Portugal Global

Portugal concede primeira licença para a reentrada de veículo espacial nos Açores



Portugal concedeu à empresa ATMOS Space Cargo a primeira licença comercial para a reentrada atmosférica e recuperação de um veículo espacial, que deve acontecer no segundo semestre deste ano ao largo da ilha açoriana de Santa Maria.

“A licença abrange a operação de retorno do veículo PHOENIX 2.1, incluindo a reentrada atmosférica, a aterragem na água e as operações de recuperação marítima conduzidas pela ATMOS dentro de uma área designada no Atlântico Norte, ao largo da costa da ilha de Santa Maria, nos Açores”, adiantou hoje a Agência Espacial Portuguesa (AEP).

Em comunicado, a agência que tem a sua sede em Santa Maria referiu que a licença foi concedida pela Autoridade Nacional de Comunicações (ANACOM), a quem compete regular, supervisionar e fiscalizar as atividades espaciais, no final de fevereiro.

Esta licença unitária, atribuída ao abrigo da legislação espacial portuguesa, autoriza a fase de regresso (reentrada) da missão PHOENIX 2.1, “estando a janela de lançamento prevista para o segundo semestre de 2026”, adiantou a agência portuguesa.

O PHOENIX é um veículo de transferência e retorno orbital (OTRV) reutilizável para operações de carga autónomas.

“Esta é a primeira licença comercial de reentrada espacial concedida em Portugal para o regresso e recuperação controlados de um veículo espacial comercial em território europeu, ao abrigo de um quadro regulamentar nacional”, salientou ainda o comunicado.
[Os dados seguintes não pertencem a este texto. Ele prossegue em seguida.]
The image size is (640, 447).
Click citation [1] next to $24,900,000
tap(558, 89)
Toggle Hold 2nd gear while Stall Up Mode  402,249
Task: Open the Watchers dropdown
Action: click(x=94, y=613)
A data final de lançamento, o perfil de voo e os parâmetros de recuperação continuam sujeitos a coordenação operacional e regulamentar, referiu ainda a AEP, adiantando que os horários específicos da missão e as coordenadas de recuperação serão confirmados mais perto do voo, em conformidade com as notificações marítimas e de aviação aplicáveis.

Para o presidente da agência portuguesa, o apoio a operações de reentrada licenciadas sob jurisdição portuguesa reforça o papel de Portugal na promoção de uma economia espacial europeia bidirecional, incluindo investigação, fabrico e outras aplicações de elevado valor que dependem de uma logística de retorno fiável.

“Com esta licença, Portugal torna-se a porta de entrada europeia para o retorno do espaço”, salientou Ricardo Conde, citado no comunicado.

Já para Marta Oliveira, cofundadora da ATMOS Space Cargo, a obtenção de uma licença europeia de reentrada, no âmbito de um quadro nacional, é um “passo importante para o estabelecimento de uma capacidade de retorno independente e comercialmente viável”.

“Esta licença representa um passo substancial para uma infraestrutura espacial”, referiu.